**Assigned task**
Once the pictures are set aside, retype the remaining entries exactly.

Stored records
=== Section Start ===
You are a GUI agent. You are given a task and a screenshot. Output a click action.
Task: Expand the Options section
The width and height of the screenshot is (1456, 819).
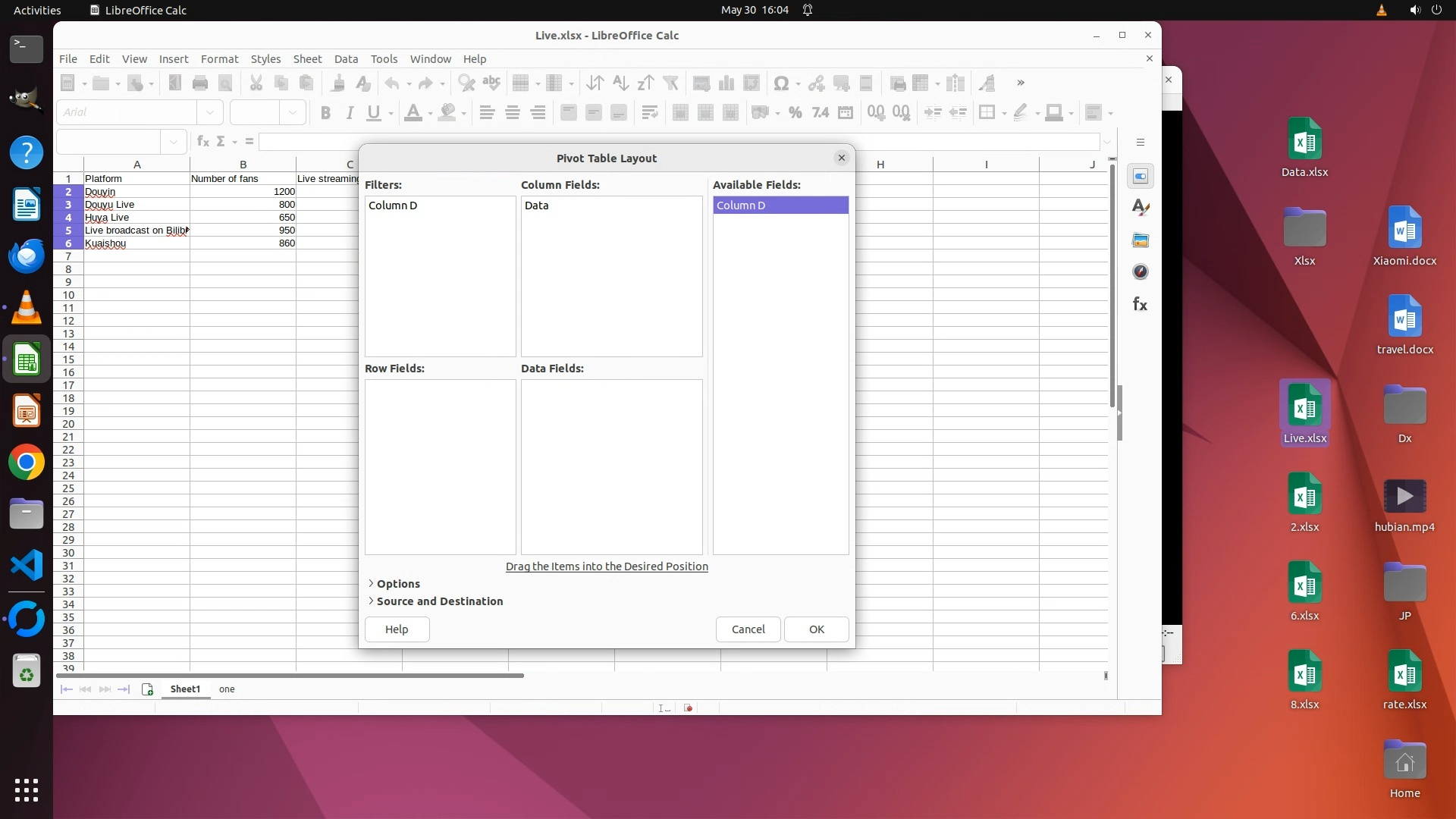[x=397, y=584]
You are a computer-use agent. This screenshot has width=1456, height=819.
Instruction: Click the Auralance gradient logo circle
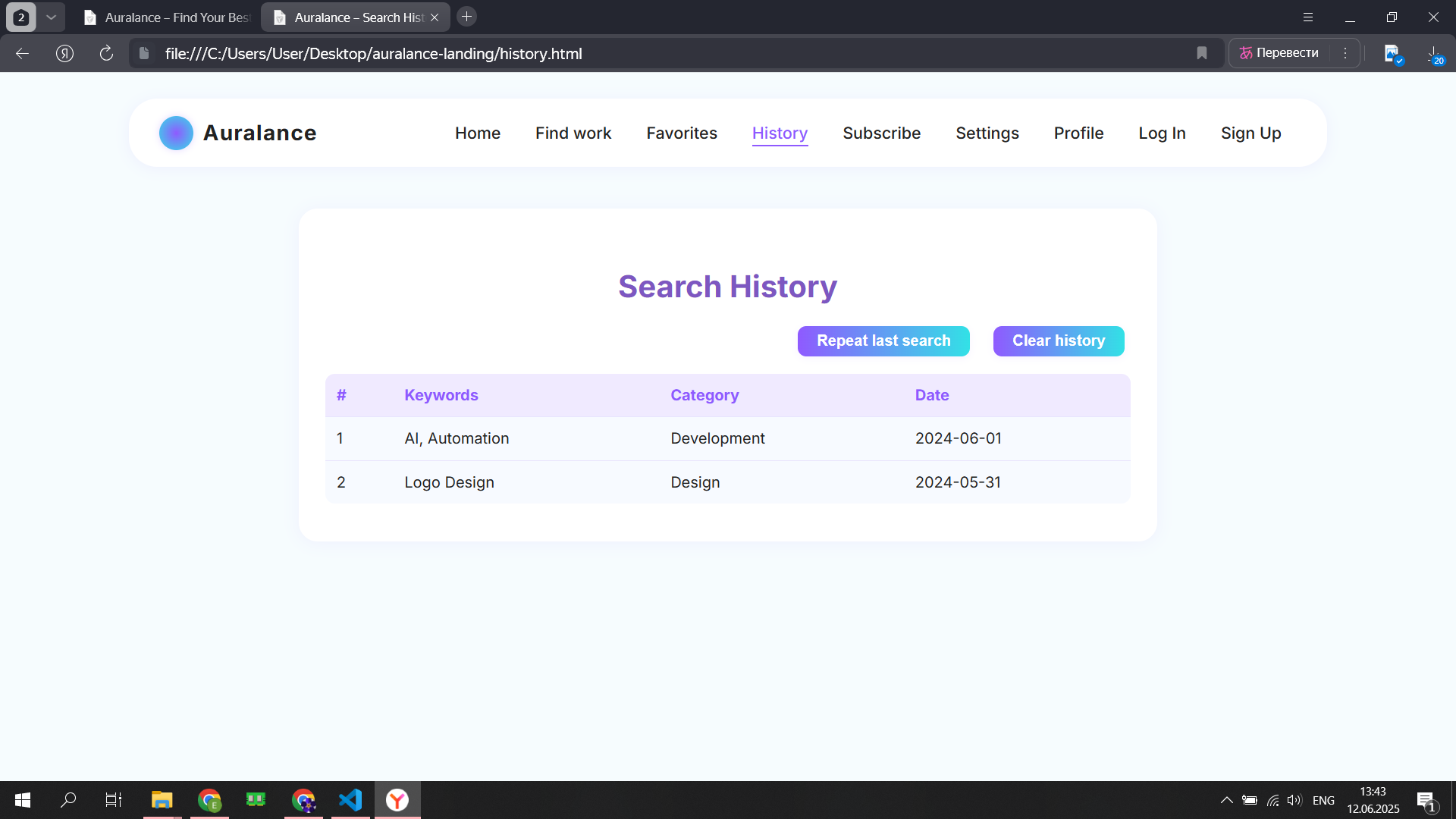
=== Section End ===
**Your solution**
You are a GUI agent. You are given a task and a screenshot. Output a click action.
Task: Expand the Options section
The width and height of the screenshot is (1456, 819).
[x=397, y=584]
You are a computer-use agent. This screenshot has width=1456, height=819.
Instruction: Click the Auralance gradient logo circle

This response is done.